• **EXERCISE TASK**
Could you render the lines below as a numbered list, skipping any blank lines and leaving the pictures out?
>> Start INFORMATION SUPPLIED
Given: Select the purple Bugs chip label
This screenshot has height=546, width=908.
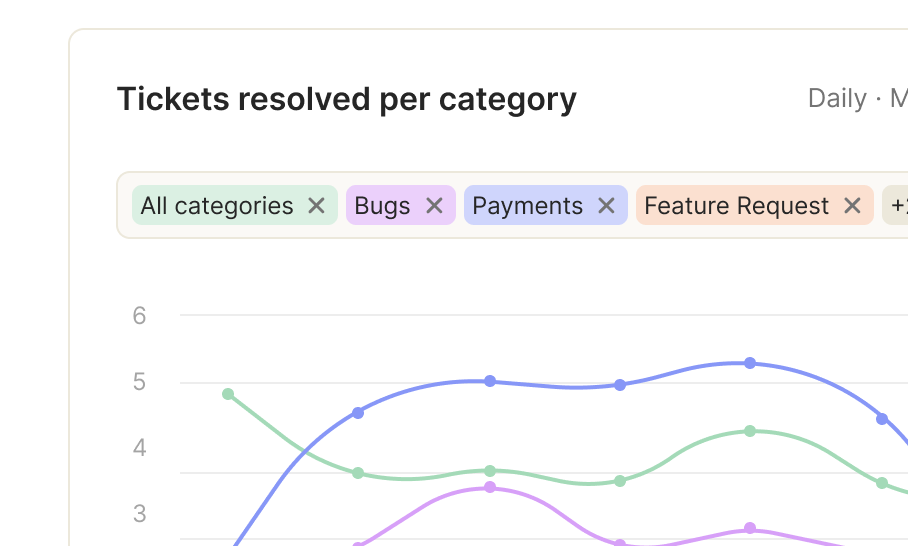Looking at the screenshot, I should pos(382,206).
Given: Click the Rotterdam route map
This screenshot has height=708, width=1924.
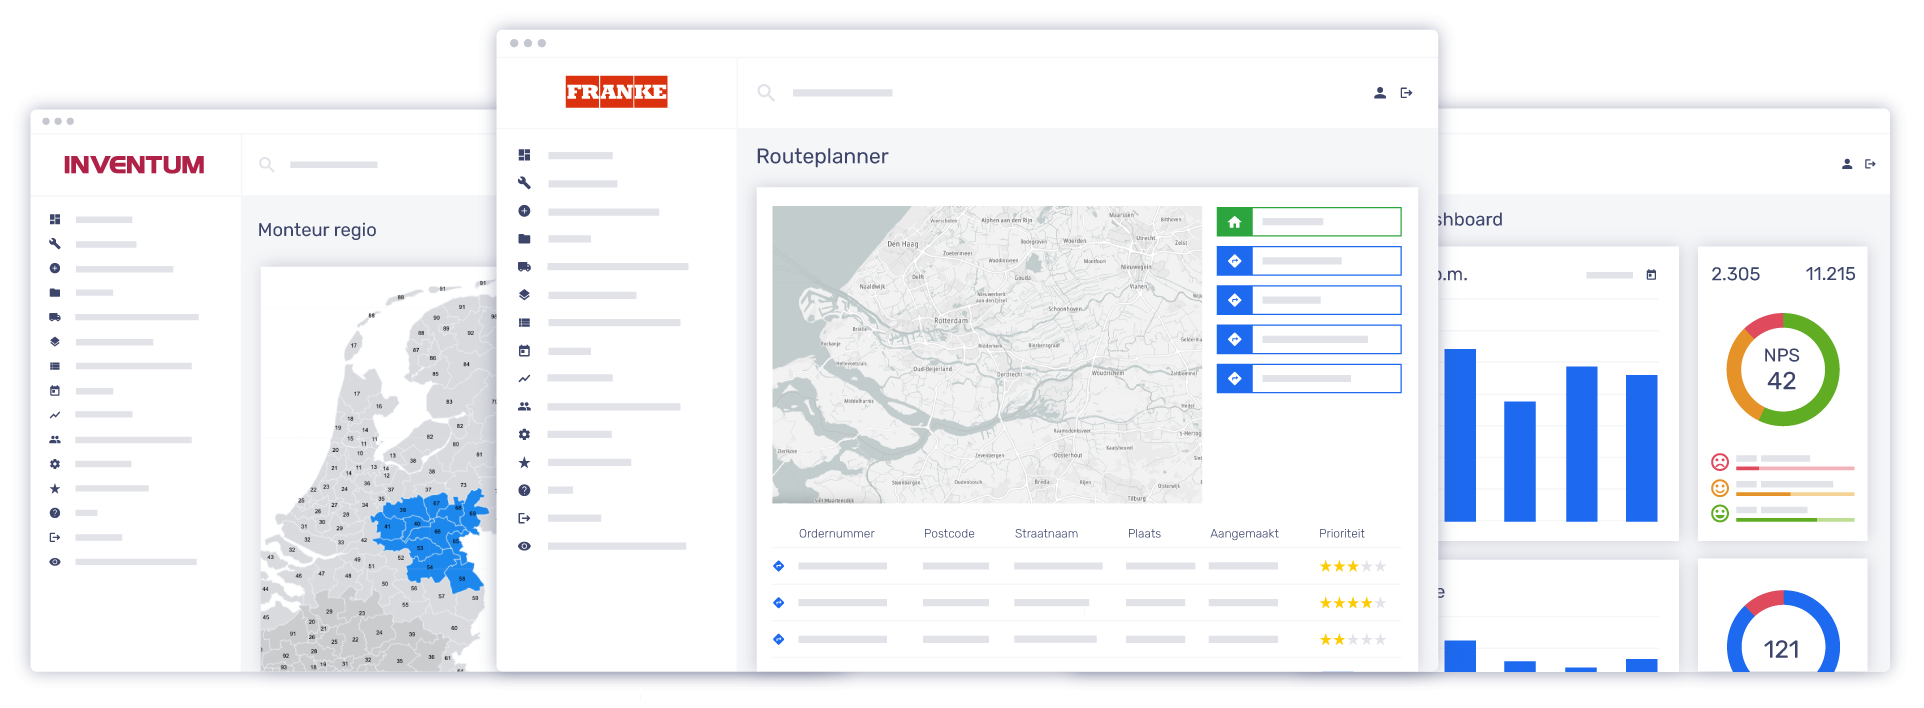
>> End INFORMATION SUPPLIED
• **OUTPUT FOR THIS TASK**
1. Given: Select the purple Bugs chip label
2. This screenshot has height=546, width=908.
3. Looking at the screenshot, I should pos(382,206).
4. Given: Click the Rotterdam route map
5. This screenshot has height=708, width=1924.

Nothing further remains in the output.